Rapière hoche la tête. Homme d’expérience, sachant à peu près tout de l’humain, il n’ignore pas que certaines conversions sont impossibles. On ne peut cultiver le palmier-dattier dans la terre beauceronne malgré la générosité de celle-ci…

Casuel mâchouille une cigarette éteinte de ses dernières dents.

— Vous me larguerez à la Bastille ! dit-il.

— Alors, on se quitte ? soupire le Mammouth.

— Il paraît, rigole Albéric. On s’est chicorné pour rien, tu vois, collègue.

Sa Majesté renifle des regrets en forme de morves.

— Appelle-moi pas collègue, mon Gars. Mon métier est un métier que j’ai trop d’estime pour lui. Nous autres, on le fait encore à la main, tu piges ? Pas sur ordonnateur. On a encore les marottes du bon vieux temps : l’honnêteté, le sens du devoir, l’amour du boulot bien fignolé. On joue pas les super-marquettes à la gomme en braquant des enquêteurs pour leur faire bouffer des vannes ! Tu vois, y’a une chose dont je déplore, c’est qu’on se soye pas battus pour de bon. Si t’es libre dimanche, tu viendrais pas dans le pavillon à mon beau-frère, à Nanterre ? Il a un petit potager clos de murs où qu’on serait peinards pour s’expliquer. On aurait tout son temps et j’enverrais les chiares au cinoche ?

Casuel étudie cette alléchante proposition, mais n’a pas le temps de donner son approbation, vu qu’un drôle de nouveau se produit.

Une voiture survient derrière nous, klaxon bloqué. Rital, l’avertisseur. Il te joue la Rivière Kwaï. D’instinct, je ralentis pour la laisser foncer, puisque, nonobstant la limitation de vitesse, elle bombe à quelque cent soixante kilomètres/heure.

Aussi, quelle n’est pas ma surprise de l’entendre freiner à mort.

— Attention ! hurle Casuel qui a maté par la lunette arrière.

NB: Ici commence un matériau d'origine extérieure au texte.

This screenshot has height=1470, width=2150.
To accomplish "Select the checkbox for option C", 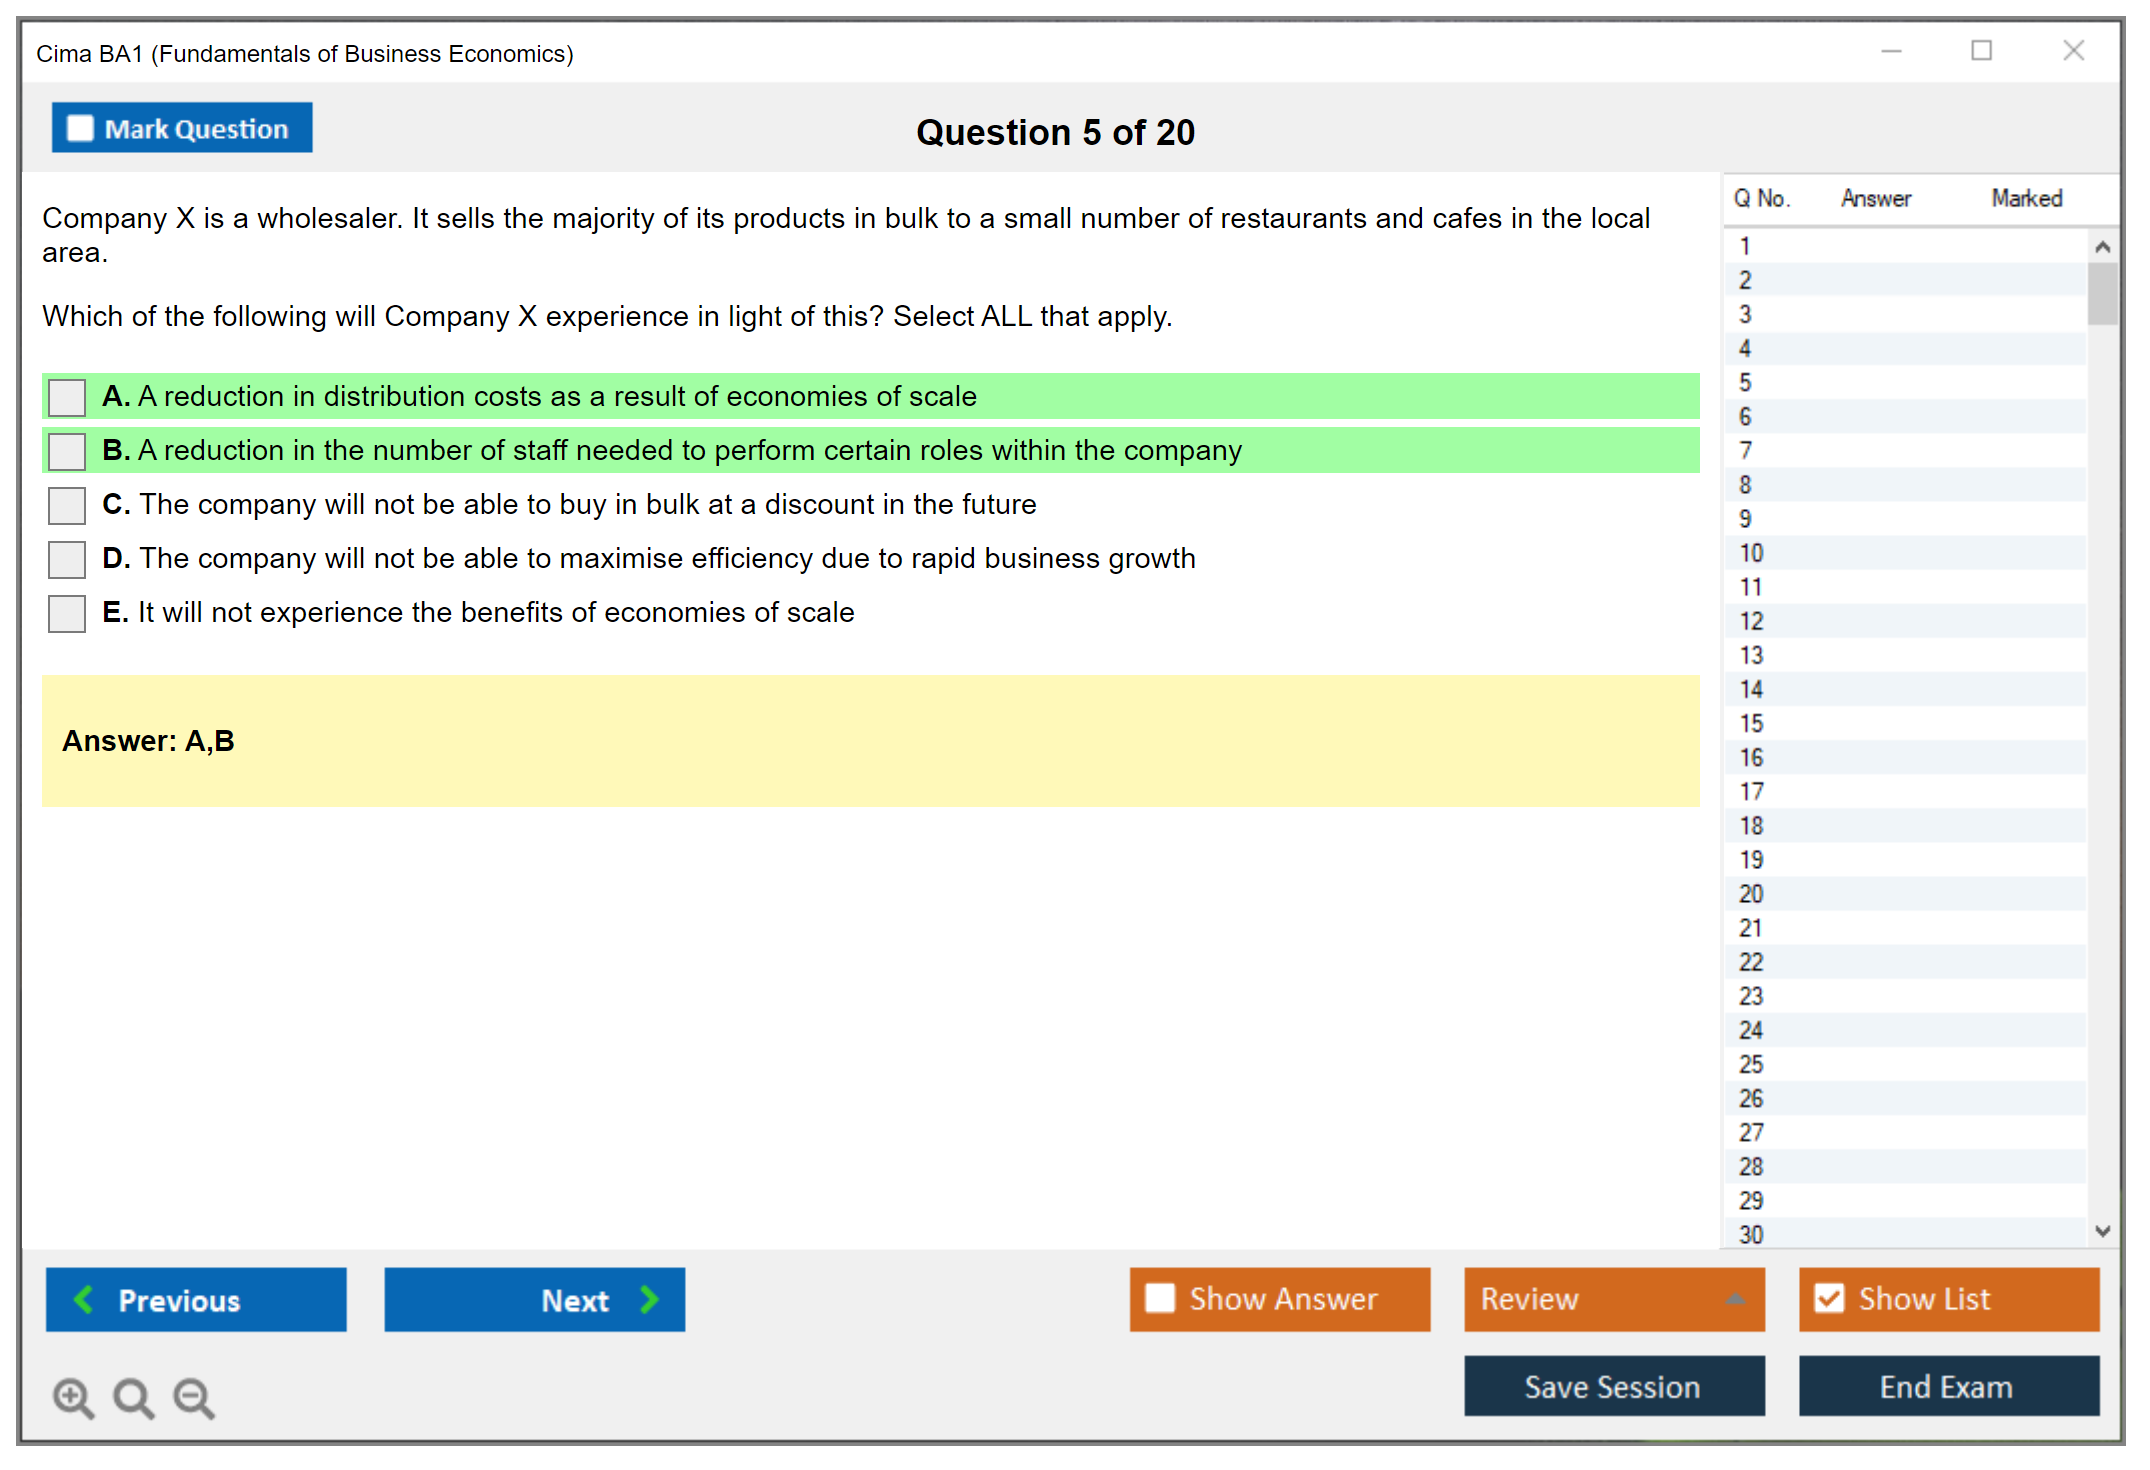I will pos(67,505).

Je file un coup de sabord dans le rétro. Pas le temps de bien distinguer. Tout ça est trop soudain. À l’avant et à l’arrière du bolide, y’a deux mecs masqués, à demi défenestrés, et qui, t’es sur le point de le deviner, braquent deux mitraillettes dans notre direction. Ils sont à trois mètres de ma tire. Moi, tu sais mes réflexes ? Je ne tergiverse pas un quart de poil de zob de seconde. Sec, j’enquille le talus, en accélérant. Je passe à quatre millimètres d’un vénérable platane. Mon véhicule dévore la bute. Quelle pluie étrange venue d’ailleurs crible ma belle carrosserie neuve des dimanches ! Ah, les sagouins ! Une bagnole rutilante ! Je bombe en rase campagne. La salve cesse, nos agresseurs nous ayant déjà dépassés. Elle fut très brève, mais abondante. Mes roues patinent dans un sol laboureux et je stoppe à une poignée de main d’un vieux nabus dressé sur un tracteur.